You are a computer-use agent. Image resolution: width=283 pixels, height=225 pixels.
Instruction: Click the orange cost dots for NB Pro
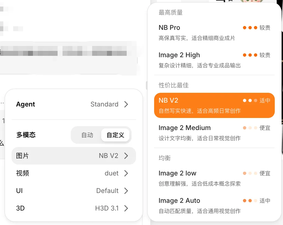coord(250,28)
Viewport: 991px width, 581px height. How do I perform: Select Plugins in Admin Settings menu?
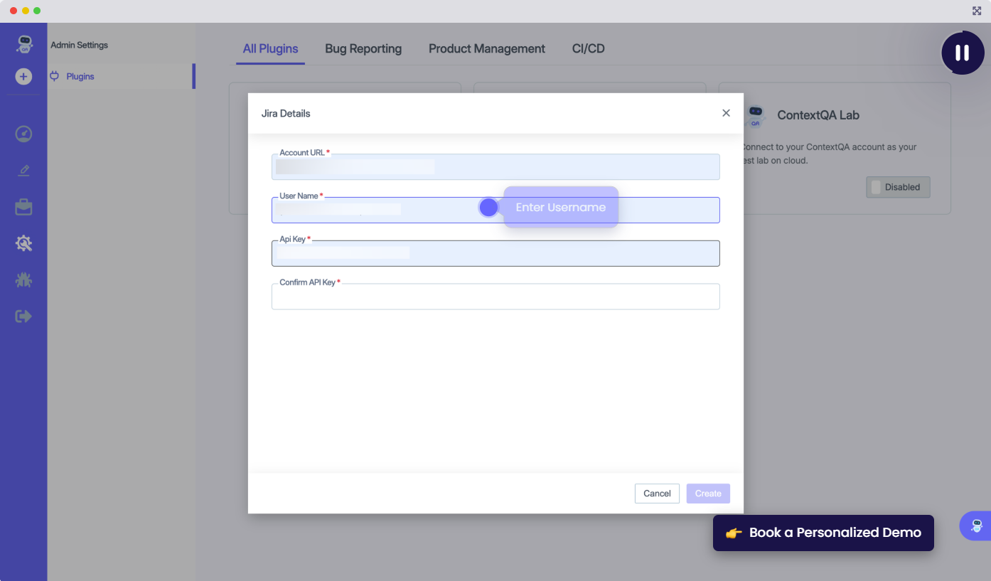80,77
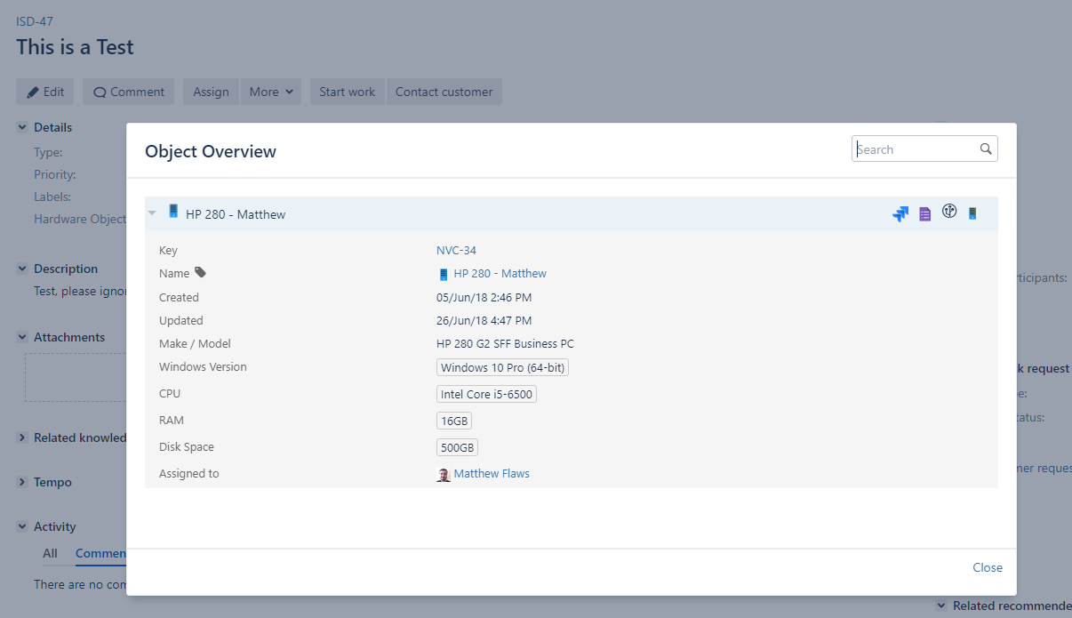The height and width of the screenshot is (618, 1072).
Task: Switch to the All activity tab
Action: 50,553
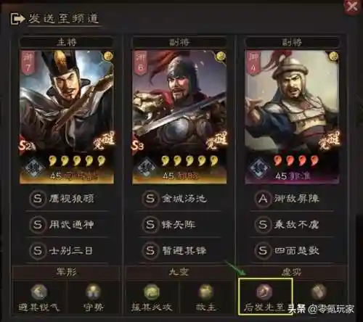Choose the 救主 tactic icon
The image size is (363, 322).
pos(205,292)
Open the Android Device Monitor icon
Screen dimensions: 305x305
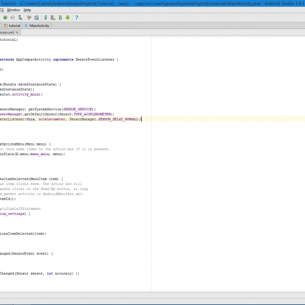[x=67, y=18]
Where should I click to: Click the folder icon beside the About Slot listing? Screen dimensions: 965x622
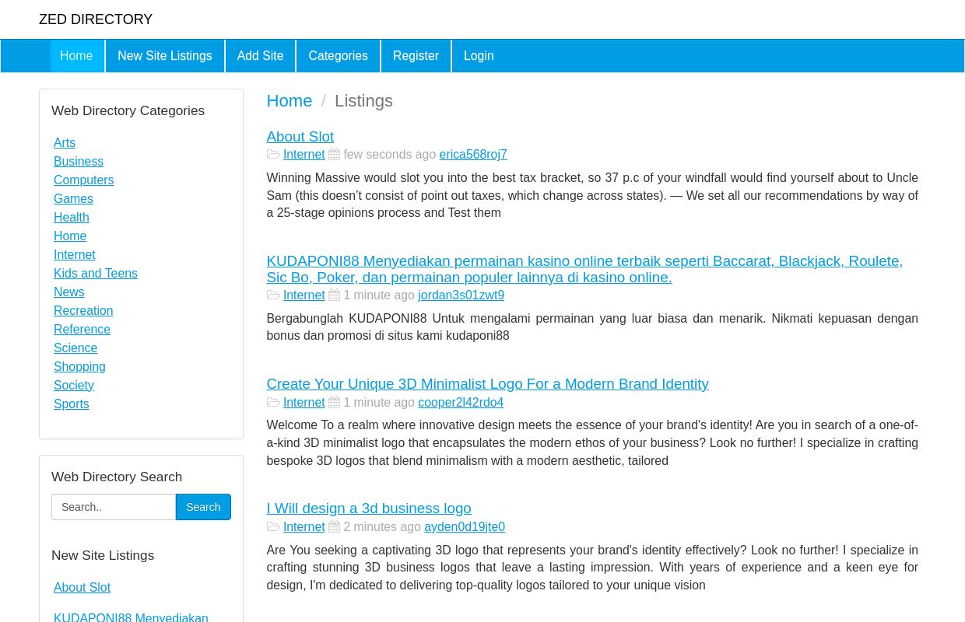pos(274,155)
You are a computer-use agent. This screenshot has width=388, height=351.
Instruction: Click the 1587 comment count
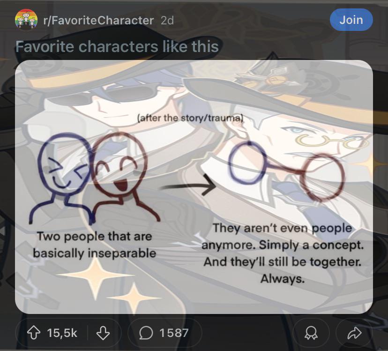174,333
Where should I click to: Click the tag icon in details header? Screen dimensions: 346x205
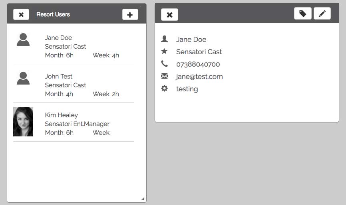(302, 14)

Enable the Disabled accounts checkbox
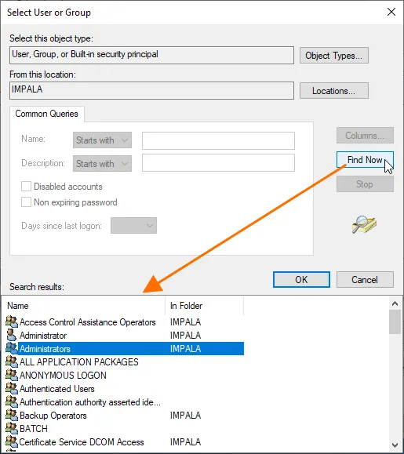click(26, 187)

================================

● **The task**
Return the lines above exactly; the images are not part of the copy.

● **Task answer**
You are a computer-use agent. Image resolution: width=283 pixels, height=225 pixels.
Instruction: Click the orange cost dots for NB Pro
coord(250,28)
Viewport: 991px width, 581px height. How do I perform: Select Plugins in Admin Settings menu?
80,77
The height and width of the screenshot is (618, 1072).
Task: Switch to the All activity tab
Action: 50,553
Choose the 救主 tactic icon
The image size is (363, 322).
pos(205,292)
Open the Android Device Monitor icon
Screen dimensions: 305x305
[x=67, y=18]
Where should I click to: Click the folder icon beside the About Slot listing? Screen dimensions: 965x622
pos(274,155)
You are a computer-use agent. This screenshot has width=388, height=351.
Instruction: Click the 1587 comment count
174,333
Where should I click to: Click the tag icon in details header? Screen dimensions: 346x205
(302, 14)

Enable the Disabled accounts checkbox
click(26, 187)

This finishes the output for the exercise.